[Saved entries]
* * * * * * *
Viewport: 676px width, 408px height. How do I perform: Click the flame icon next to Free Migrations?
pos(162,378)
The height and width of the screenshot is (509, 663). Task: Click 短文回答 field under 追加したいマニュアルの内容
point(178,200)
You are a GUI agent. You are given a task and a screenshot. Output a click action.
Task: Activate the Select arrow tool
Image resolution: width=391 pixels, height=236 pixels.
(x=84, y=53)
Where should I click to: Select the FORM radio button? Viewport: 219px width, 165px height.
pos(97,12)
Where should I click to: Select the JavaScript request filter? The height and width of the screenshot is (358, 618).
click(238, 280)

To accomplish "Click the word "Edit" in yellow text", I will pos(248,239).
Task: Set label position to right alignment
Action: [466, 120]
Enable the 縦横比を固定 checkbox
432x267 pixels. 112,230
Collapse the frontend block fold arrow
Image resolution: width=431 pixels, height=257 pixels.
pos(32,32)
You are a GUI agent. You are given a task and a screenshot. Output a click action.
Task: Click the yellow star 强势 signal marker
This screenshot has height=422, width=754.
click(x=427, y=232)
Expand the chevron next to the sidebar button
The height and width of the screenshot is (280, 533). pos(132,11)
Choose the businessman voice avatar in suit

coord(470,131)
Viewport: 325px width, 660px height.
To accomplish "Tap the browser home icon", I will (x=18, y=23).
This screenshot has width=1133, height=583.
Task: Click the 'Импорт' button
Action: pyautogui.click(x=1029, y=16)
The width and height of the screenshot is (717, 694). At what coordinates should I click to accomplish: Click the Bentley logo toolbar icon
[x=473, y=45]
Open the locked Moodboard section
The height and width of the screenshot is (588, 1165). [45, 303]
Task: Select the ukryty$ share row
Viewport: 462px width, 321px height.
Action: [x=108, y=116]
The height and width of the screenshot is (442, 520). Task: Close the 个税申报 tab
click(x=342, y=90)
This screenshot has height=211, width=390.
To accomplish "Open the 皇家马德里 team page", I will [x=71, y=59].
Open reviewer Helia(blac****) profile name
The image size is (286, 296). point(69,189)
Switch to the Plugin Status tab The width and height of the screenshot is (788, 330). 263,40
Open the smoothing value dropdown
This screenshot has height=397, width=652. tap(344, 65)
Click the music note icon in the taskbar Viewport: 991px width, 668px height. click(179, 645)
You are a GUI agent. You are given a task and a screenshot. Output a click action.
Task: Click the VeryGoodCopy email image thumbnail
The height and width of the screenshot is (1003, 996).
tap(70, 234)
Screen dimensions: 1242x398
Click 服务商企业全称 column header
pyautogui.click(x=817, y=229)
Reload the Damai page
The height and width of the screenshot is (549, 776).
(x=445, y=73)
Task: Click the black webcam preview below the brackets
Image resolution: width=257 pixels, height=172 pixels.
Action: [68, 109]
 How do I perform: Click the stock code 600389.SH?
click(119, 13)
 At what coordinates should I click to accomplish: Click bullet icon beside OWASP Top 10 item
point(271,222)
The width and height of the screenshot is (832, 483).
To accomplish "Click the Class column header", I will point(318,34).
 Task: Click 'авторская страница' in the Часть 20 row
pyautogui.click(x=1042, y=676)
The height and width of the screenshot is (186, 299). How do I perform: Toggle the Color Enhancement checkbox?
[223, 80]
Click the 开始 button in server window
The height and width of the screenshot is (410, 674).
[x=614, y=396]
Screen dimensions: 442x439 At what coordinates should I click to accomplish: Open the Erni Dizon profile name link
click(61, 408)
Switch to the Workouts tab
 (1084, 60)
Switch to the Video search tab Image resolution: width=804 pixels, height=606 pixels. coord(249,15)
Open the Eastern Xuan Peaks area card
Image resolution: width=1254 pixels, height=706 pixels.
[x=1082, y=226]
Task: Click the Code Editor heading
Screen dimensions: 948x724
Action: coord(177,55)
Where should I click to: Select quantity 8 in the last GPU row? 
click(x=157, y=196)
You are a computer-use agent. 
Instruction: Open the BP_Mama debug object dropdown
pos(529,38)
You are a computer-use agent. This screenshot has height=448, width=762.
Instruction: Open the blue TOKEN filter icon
* * * * * * *
What this task involves. Using the records above, please repeat the line with "You are a computer-use agent. This" and every line after it exactly, and give no other text.

Exercise solution.
You are a computer-use agent. This screenshot has height=448, width=762.
Instruction: Open the blue TOKEN filter icon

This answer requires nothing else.